Problem requirements: Leaving out only the pictures, write out all the entries exactly.

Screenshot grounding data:
----------

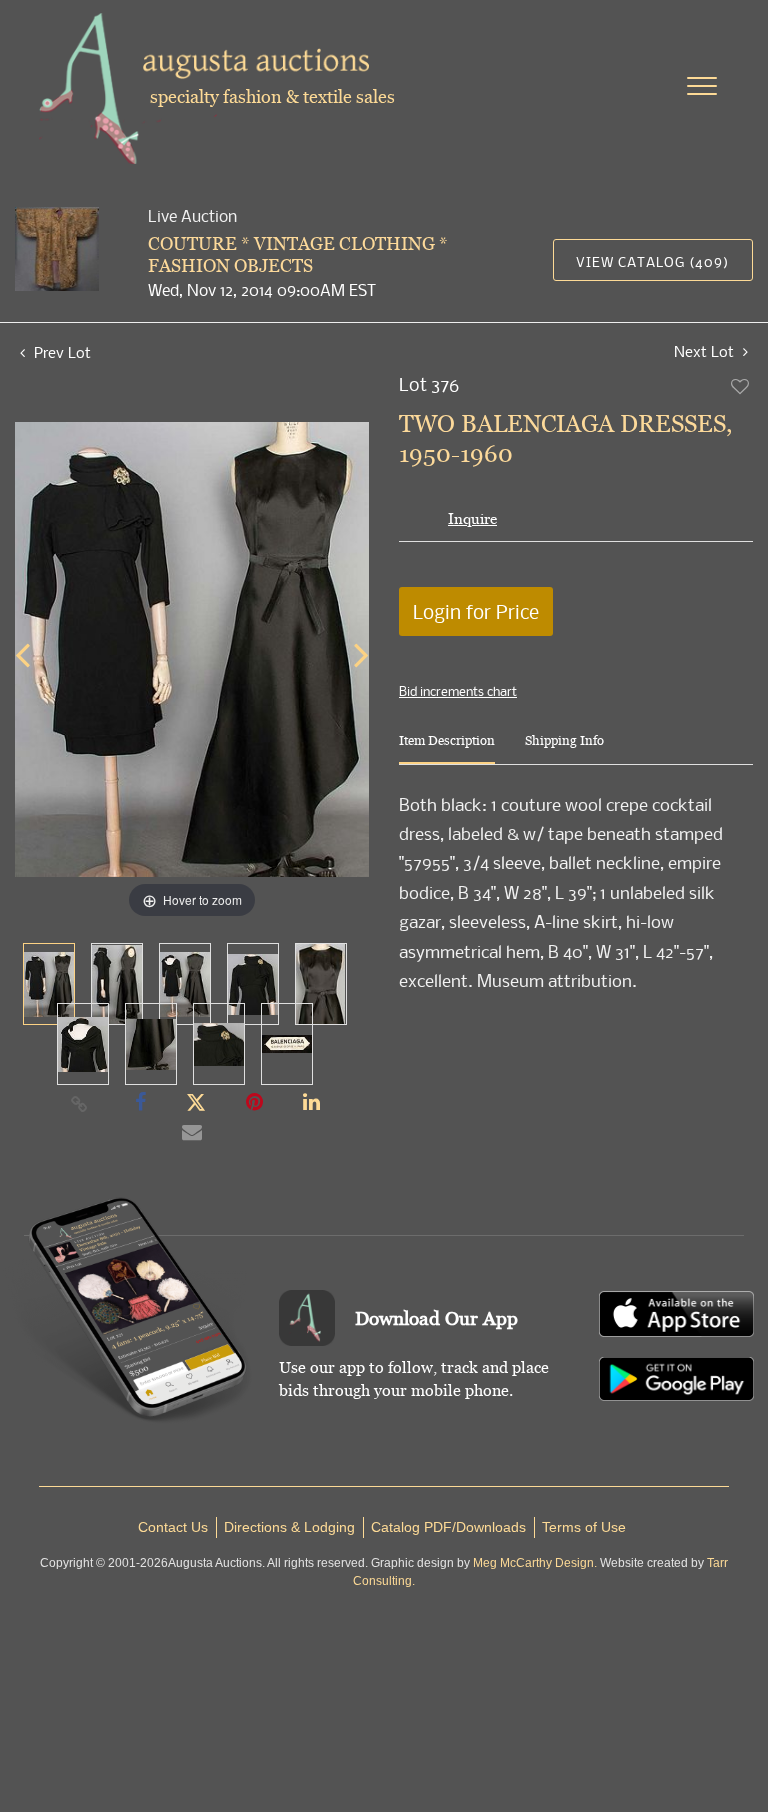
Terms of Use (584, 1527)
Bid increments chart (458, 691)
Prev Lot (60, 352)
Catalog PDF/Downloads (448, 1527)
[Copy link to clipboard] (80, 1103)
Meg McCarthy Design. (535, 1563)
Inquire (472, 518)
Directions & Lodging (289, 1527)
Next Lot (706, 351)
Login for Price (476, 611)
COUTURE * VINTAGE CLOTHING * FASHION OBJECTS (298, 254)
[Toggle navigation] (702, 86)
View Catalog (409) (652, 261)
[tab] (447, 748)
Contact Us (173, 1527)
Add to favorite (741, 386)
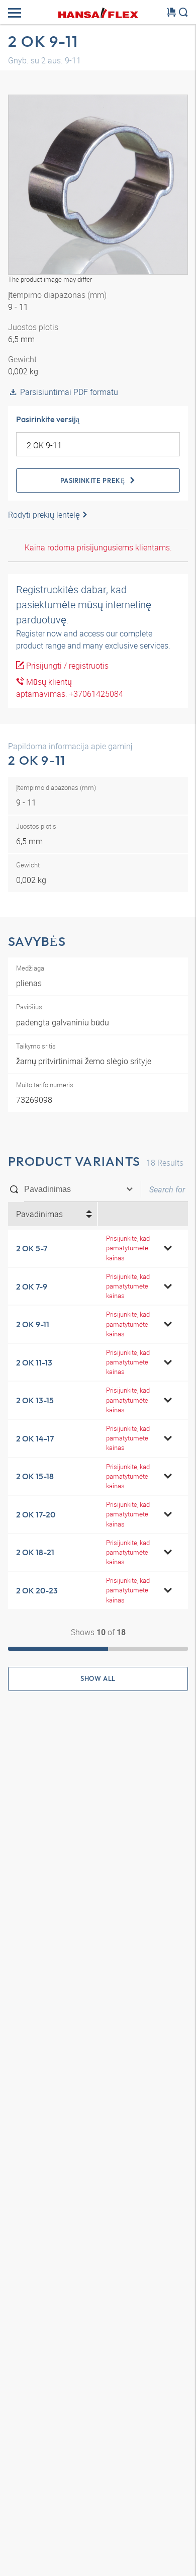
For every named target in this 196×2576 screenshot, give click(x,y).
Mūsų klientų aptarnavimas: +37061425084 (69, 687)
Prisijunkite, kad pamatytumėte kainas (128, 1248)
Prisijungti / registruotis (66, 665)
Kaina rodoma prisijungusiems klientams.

----------

Answer for the task:
Terms of Use (584, 1527)
Bid increments chart (458, 691)
Prev Lot (60, 352)
Catalog PDF/Downloads (448, 1527)
[Copy link to clipboard] (80, 1103)
Meg McCarthy Design. (535, 1563)
Inquire (472, 518)
Directions & Lodging (289, 1527)
Next Lot (706, 351)
Login for Price (476, 611)
COUTURE * VINTAGE CLOTHING * FASHION OBJECTS (298, 254)
[Toggle navigation] (702, 86)
View Catalog (409) (652, 261)
[tab] (447, 748)
Contact Us (173, 1527)
Add to favorite (741, 386)
For every named target in this 196×2576 screenshot, give click(x,y).
Mūsų klientų aptarnavimas: +37061425084 (69, 687)
Prisijunkite, kad pamatytumėte kainas (128, 1248)
Prisijungti / registruotis (66, 665)
Kaina rodoma prisijungusiems klientams.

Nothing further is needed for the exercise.